Crisis centres will also be put in place at schools, with around 500 education administrators trained to manage them.
The latest £40m security measures are in addition to the extra 3,000 reservists being ordered to be “particularly vigilant around schools”.
Vallaud-Belkacem said the threat in France “is high and real” – but the new plans are “not about ceding to panic or paranoia”.
Security Minister Bernard Cazeneuve said: “Throughout the year, particular attention will be put around schools.
“Active surveillance around schools, high-schools and universities will be reinforced by roving patrols.”
Around £43 million of government money has been pumped into the new measures, to help pay for ramped-up security equipment including video door phones and new alarm systems.
Anti-terror drills in schools will also be increased from two to three drills a year.
France has been rocked by a series of Islamist terrorist attacks since January 2015.

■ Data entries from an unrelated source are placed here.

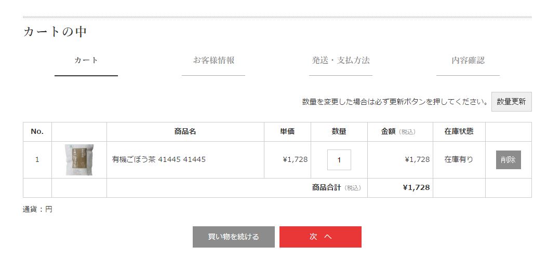Click the 通貨:円 currency label
Viewport: 547px width, 273px height.
point(38,210)
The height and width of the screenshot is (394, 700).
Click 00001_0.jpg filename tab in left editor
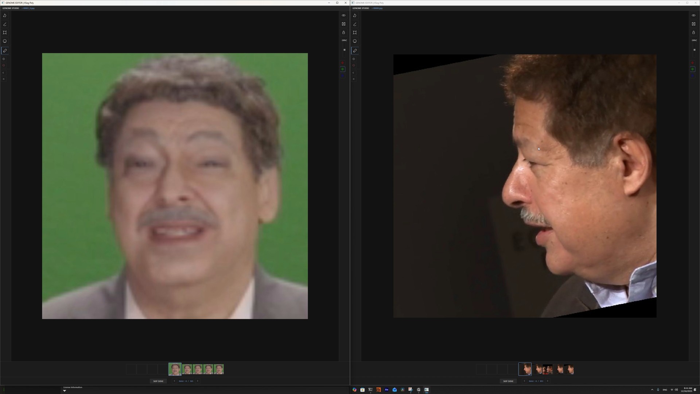[28, 8]
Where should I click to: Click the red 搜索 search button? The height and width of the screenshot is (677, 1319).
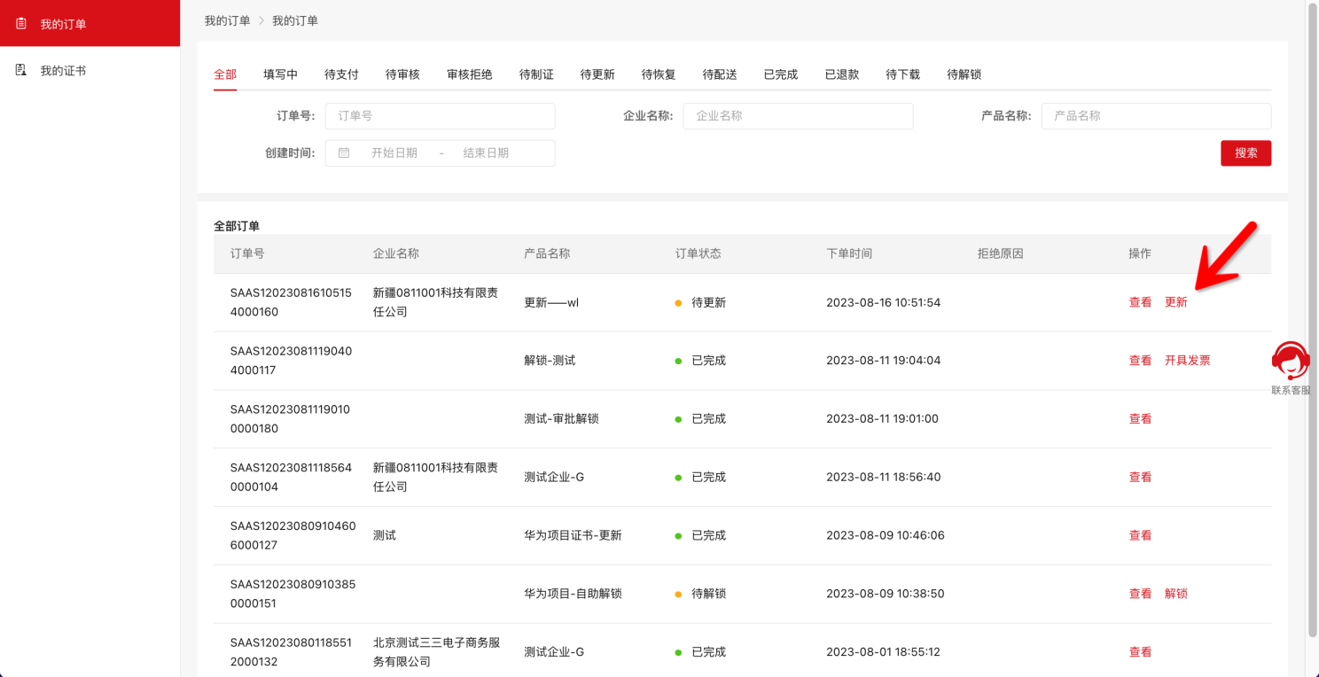tap(1245, 153)
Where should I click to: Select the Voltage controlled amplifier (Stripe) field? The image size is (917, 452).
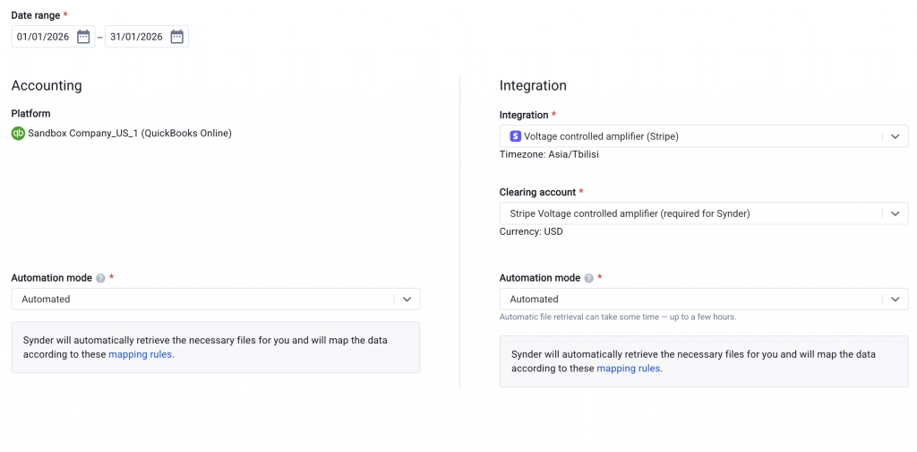600,136
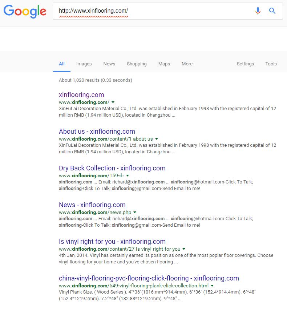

The Charlie Hebdo attacks on January 7 left 12 people dead, while shootings in Paris in November 2015 claimed the lives of 130 people and injured more than 200 – the deadliest terrorist attack to ever take place on French soil.
In July this year, 86 people were killed and more than 300 injured when a truck plowed into a crowd of spectators watching a Bastille Day fireworks display in Nice and, just two weeks later, a priest was killed by two ISIS terrorists in Saint-Étienne-du-Rouvray.
The French government has extended the national state of emergency until January 26, 2017.
The government has launched a free smartphone app to alert users about possiblesecurity incidents , including all major natural, technological and terrorist-related risks, the foreign office reports.